The heyday of the Australian five cent coin ended long ago. It’s time to take the echidna out of circulation.
Myki machines don’t even take them! You’d think with all their budget blowouts, they’d gladly take any source of money people jam in the slot.
When was the last time you bought something for five cents? I don’t think I’ve made a five cent purchase since that single candy heart I bought for a primary school crush circa 1995.
And even at the school tuck shop, it was all I could do to avoid being up sold to a ten cent bag of mixed lollies.
These days those little coins are completely useless and plain irritating. They just amass in your purse, wallet or pocket. Nobody likes them. The five cent coin is the Gary Busey of Australian currency.
Some people don’t even bother picking them up off the ground if they drop one. Evidentially, the act of bending over in 2012 is worth at least 20 cents.
Plenty of businesses try to discourage their use through setting prices at 10 cent intervals. And if you’re five cents short at the supermarket, you can usually get away with it. So what’s the hold up?
We made the choice to ditch one and two cent coins 20 years ago.
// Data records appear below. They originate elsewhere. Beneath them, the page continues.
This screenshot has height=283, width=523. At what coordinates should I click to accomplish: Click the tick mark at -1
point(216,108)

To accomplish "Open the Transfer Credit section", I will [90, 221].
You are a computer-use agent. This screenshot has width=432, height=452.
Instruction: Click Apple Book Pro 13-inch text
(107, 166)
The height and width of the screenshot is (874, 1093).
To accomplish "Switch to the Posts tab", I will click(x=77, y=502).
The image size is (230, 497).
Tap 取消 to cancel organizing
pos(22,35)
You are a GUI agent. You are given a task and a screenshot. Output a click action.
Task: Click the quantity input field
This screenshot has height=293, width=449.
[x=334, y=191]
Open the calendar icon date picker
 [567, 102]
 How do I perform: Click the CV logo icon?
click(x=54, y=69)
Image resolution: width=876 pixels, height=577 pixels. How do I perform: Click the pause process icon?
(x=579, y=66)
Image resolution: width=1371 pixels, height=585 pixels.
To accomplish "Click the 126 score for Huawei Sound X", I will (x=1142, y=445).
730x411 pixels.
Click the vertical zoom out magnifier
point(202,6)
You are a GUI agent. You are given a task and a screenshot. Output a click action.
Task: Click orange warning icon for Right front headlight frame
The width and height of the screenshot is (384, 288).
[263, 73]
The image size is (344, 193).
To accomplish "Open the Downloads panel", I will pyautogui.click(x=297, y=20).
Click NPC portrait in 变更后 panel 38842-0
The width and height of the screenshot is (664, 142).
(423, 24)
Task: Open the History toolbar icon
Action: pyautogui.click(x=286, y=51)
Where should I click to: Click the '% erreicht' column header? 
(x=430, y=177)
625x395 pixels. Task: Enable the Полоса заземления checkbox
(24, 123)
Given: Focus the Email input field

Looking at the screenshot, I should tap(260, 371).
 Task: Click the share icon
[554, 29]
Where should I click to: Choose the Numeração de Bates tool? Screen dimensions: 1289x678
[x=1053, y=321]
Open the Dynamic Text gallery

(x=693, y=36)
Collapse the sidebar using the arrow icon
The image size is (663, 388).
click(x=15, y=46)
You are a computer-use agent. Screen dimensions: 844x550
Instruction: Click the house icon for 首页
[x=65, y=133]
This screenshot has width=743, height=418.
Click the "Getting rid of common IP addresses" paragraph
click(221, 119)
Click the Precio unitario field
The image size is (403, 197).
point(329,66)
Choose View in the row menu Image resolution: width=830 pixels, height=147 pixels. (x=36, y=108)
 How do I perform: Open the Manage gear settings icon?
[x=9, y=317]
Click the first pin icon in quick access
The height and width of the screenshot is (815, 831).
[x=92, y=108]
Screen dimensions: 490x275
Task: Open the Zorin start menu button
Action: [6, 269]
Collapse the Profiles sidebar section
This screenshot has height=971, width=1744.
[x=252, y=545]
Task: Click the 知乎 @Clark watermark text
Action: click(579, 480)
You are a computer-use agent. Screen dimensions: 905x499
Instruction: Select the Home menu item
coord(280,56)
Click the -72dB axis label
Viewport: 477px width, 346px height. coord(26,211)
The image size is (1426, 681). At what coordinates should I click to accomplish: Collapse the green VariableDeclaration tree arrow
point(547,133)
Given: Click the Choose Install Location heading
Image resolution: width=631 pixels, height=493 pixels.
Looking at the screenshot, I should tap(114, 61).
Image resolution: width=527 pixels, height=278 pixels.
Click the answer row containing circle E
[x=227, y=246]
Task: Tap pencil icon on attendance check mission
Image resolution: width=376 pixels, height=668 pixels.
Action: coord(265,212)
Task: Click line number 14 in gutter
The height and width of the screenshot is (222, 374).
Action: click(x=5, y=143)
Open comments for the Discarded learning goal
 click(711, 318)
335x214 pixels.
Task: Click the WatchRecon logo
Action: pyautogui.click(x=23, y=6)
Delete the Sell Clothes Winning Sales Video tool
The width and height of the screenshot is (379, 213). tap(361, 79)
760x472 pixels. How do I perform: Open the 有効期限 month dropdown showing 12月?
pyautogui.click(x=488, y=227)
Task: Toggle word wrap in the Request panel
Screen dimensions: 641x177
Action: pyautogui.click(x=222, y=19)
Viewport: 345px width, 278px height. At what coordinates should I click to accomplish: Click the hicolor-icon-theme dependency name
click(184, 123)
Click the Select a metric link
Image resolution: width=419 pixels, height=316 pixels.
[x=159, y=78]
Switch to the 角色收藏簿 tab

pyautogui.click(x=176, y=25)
It’s the natural cycle of inflation. Prices keep going up and eventually the smaller denominations become practically worthless, ultimately of interest only to museums and collectors.
Unbelievably, just like rowing at the Olympics, the abolition of the five cent coin is yet another area where New Zealand beats Australia. The Kiwis got rid of theirs in 2006.
But the Royal Australian Mint still churns out up to 300 million five cent pieces a year. More than any other coin. That’s 13 five cent coins for each Australian.
Someone needs to set an example. If I get one in my change, I’m not taking it with me. It’s going straight into the tip jar or it’s being left on the counter.
It’s just like that episode of Seinfeld where Kramer decides he’s ready for daylight saving, so he puts his watch forward an hour all on his own.
So that’s it, Mint. I’m doing a Kramer! From now on, David M. Green does not do five cent coins.